SUPPLIED PASSAGE:
○ ○ ○ ○
The matter pertained to a successful personal injury claim arising from a road traffic accident (RTA). The Defendant sought to invoice their client for the shortfall and a success fee of just over £30,000. The Claimant brought proceedings pursuant to the Solicitors Act 1974 to seek an assessment of the Defendant’s bill.

One of the central arguments concerned whether the claim should have been funded by LEI rather than by way of a Conditional Fee Agreement (CFA).

The Claimant could not know whether any enquiries were carried out in relation to Before-the-Event (BTE) insurance / LEI, and the Defendant did not present any evidence that such investigations had been undertaken when they commenced work on the case in 2017. It was inferred, therefore, that no such enquiries were made at the outset of the case.

Prior to the issue of proceedings in 2019, the Defendant did undertake investigations into LEI. This saw Zurich provide the Defendant with a policy booklet detailing the process for making a claim under the Claimant’s Legal Expenses policy. The Defendant took the view that they could not establish that the BTE policy covered the Claimant and advised the Claimant to take out an After-the-Event (ATE) policy.

The Claimant instructed solicitors following his claim in respect of the charges raised against him. They enquired with the BTE insurer, who advised that, given the time which had elapsed, they could not confirm whether coverage would have been provided.

The Claimant averred that “the defendant’s activities (or lack of them) has meant that the claimant could not avail himself of insurance he had purchased before the accident. On the face of it, using such insurance would mean a private paying agreement with the solicitor would be backed by an indemnity from the LEI insurer. That arrangement would not require either a success fee or an ATE premium.”

The key points are summarised below:

  • The SCCO had to consider four main questions:

    • Were the enquiries into alternative funding unreasonable? - While a solicitor is not required to embark on a "treasure hunt" to establish the existence of LEI, solicitors should generally make enquiries of potential BTE insurers. Enquiries in the case at hand were lacking. Notably, there were no enquiries until two years after the accident, and the response from Zurich was wrongly categorised as a refusal to cover the Claimant. Further enquiries could have been made with Zurich to discover coverage, but that did not occur. Personal injury (PI) solicitors should have been aware that the company dealing with the LEI is not always the same company that deals with, for example, home contents insurance. Fundamentally, a more concerted effort was required to establish the position.
○ ○ ○ ○
GIVEN MATERIAL:
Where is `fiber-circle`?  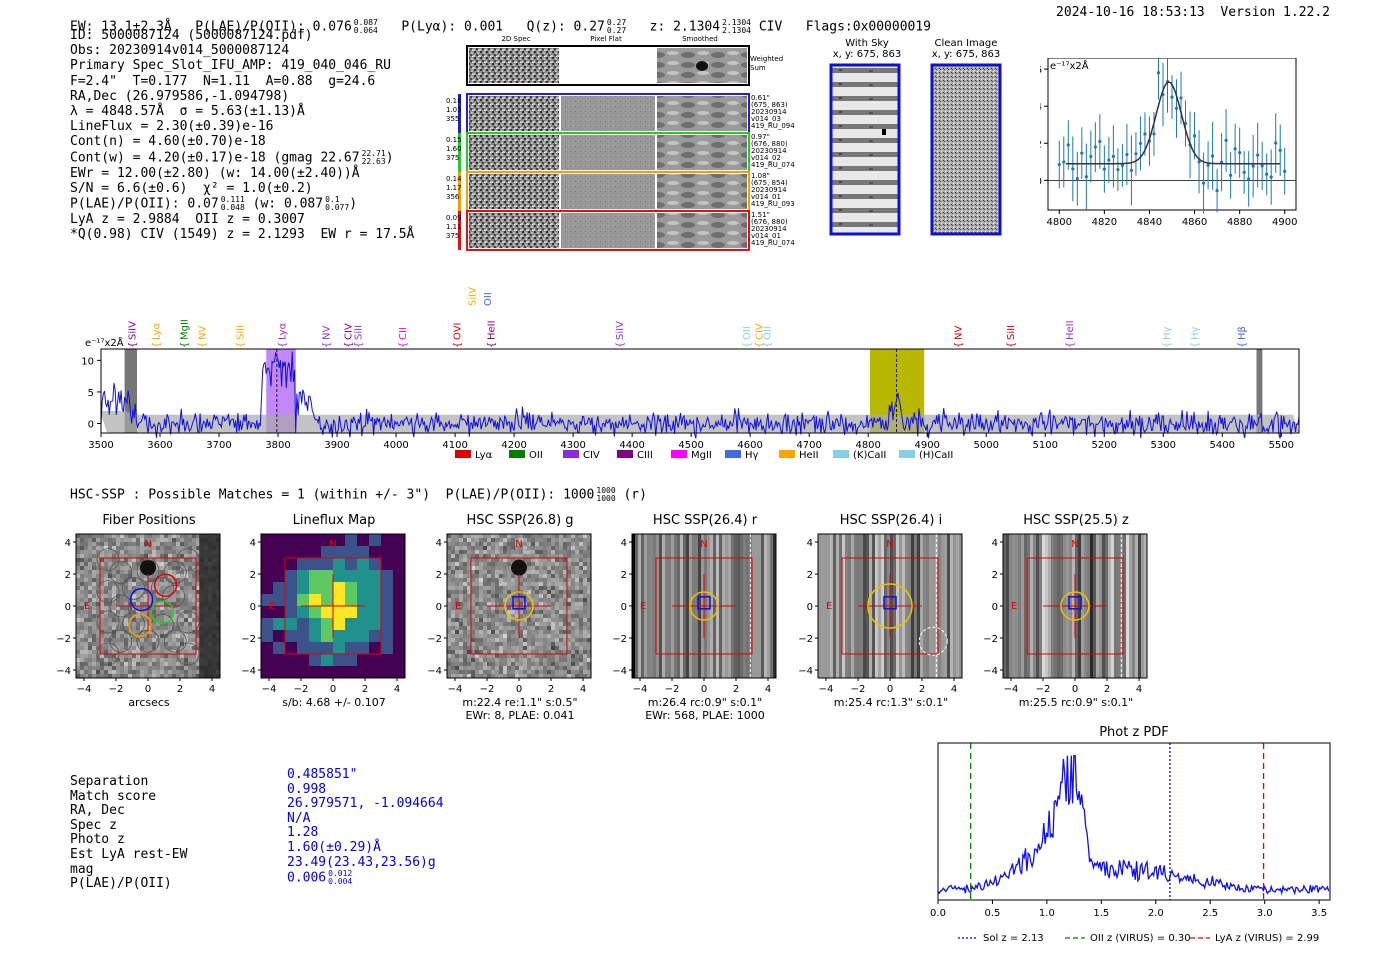 fiber-circle is located at coordinates (121, 641).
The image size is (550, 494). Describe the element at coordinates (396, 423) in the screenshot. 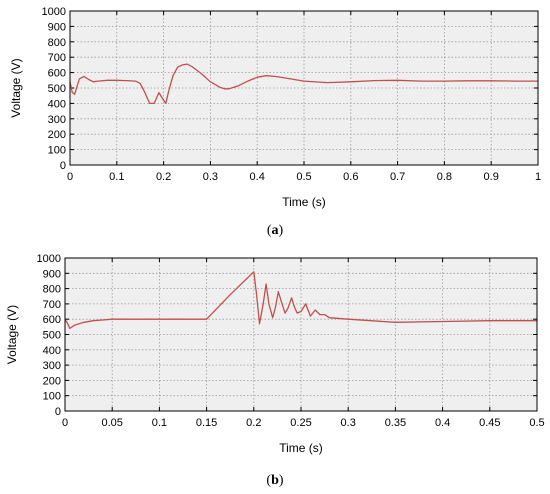

I see `x-tick-label: 0.35` at that location.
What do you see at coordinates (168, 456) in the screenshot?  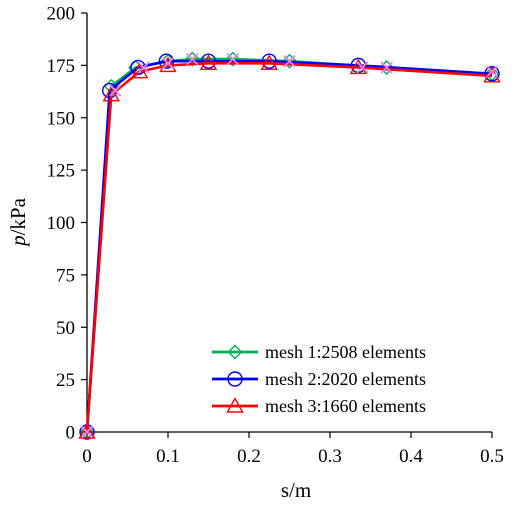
○ ○ ○ ○
CHECK YOUR UNDERSTANDING:
A. Write out the case summary's wording verbatim, starting at "One of the central" and ending at "of the case.".
B. List every abbreviation that the case summary introduces in parentheses immediately after its full form, giving each with that full form.
C. Supply the text that follows the final sentence of the case summary.

EXERCISE ANSWERS:
A.
One of the central arguments concerned whether the claim should have been funded by LEI rather than by way of a Conditional Fee Agreement (CFA).

The Claimant could not know whether any enquiries were carried out in relation to Before-the-Event (BTE) insurance / LEI, and the Defendant did not present any evidence that such investigations had been undertaken when they commenced work on the case in 2017. It was inferred, therefore, that no such enquiries were made at the outset of the case.

B.
- RTA: road traffic accident
- CFA: Conditional Fee Agreement
- BTE: Before-the-Event
- ATE: After-the-Event
- PI: Personal injury

C.
    • Was there LEI/BTE available for the Claimant to use? - It appeared that Zurich’s home policy covered personal injury claims, even if retrospective confirmation from the insurer could not be obtained. Judge Rowley rejected an argument that, even if LEI had been available, the Defendant would not have recommended it given the policy wording. Judge Rowley’s view was that the wording was no different from those generally used in such policies. There was also no evidence of such criticisms from the Defendant.

    • Would the existence of LEI mean there would have been no deduction? - It was accepted that the limit of indemnity of the policy would not have been sufficient to provide coverage to trial; however, it was noted that the ATE policy taken out was similarly insufficient given its limit of indemnity. Moreover, the limit of indemnity could be sufficient if the claim settled early—and Judge Rowley reflected that most claims do. A top-up would have been required whatever the funding mechanism. Fundamentally, "if BTE insurance had been available which covered the Claimant’s solicitors’ costs as well as the opponent’s, then there is no obvious need for either a success fee or ATE policy". The burden of proof was on the Defendant to demonstrate that a CFA with a success fee and ATE would be used in such circumstances. No such evidence was provided by the Defendant.

    • Would the Claimant have used LEI if it was available? - The Defendant contended that the Claimant would have to prove he would have utilised the BTE in place of the CFA. The Defendant contended that they would simply need to show that, on the balance of probabilities, if the Claimant had been properly advised he would have taken a different option. The Claimant contended that had he been aware that it would have been cheaper or resulted in smaller deductions, he would have utilised the BTE policy. Judge Rowley advised that there was no evidence to contradict this. He stated that “It does not seem to me that it takes much to persuade the court that if that option were available, then the claimant was likely to avail himself of it. After all, he had paid a fee for that insurance and could be expected to use it unless he was unable to do so.” The court concluded that the Claimant would have used the BTE policy, whether that was with Fletchers or another firm willing to do so.

  • What are the consequences (in short)?

    • The SCCO concluded that:

      • The success fee would be disallowed in its entirety.

      • The ATE policy would also have been disallowed, though did not fall in the scope of the assessment within the proceedings.

      • BBase costs (the "shortfall") would be recoverable, and it was not appropriate to "set off" the limit of indemnity of the BTE policy against such charges.

What are the consequences (the longer answer)?

The SCCO helpfully set out the consequences in detail:

57.Having decided on the balance of probabilities that there was BTE insurance available which the claimant would have used, what effect does that have on the costs payable by the claimant to the defendant?

58.The claimant contends that all of the defendant’s base costs as well as the success fee (and the ATE premium) should be disallowed.

59.There are two strands to the claimant’s argument regarding the reduction in the base costs. The first is that I should follow the approach of Hickinbottom J, when upholding Senior Costs Judge Gordon-Saker’s disallowance of all base costs in the case of McDaniel & Co (a firm) v Clarke[2014] EWHC 3826 (QB). The second strand is that the claimant ought to receive some benefit from the £50,000 limit of indemnity in the LEI by having that sum deducted from the bill which he now faces.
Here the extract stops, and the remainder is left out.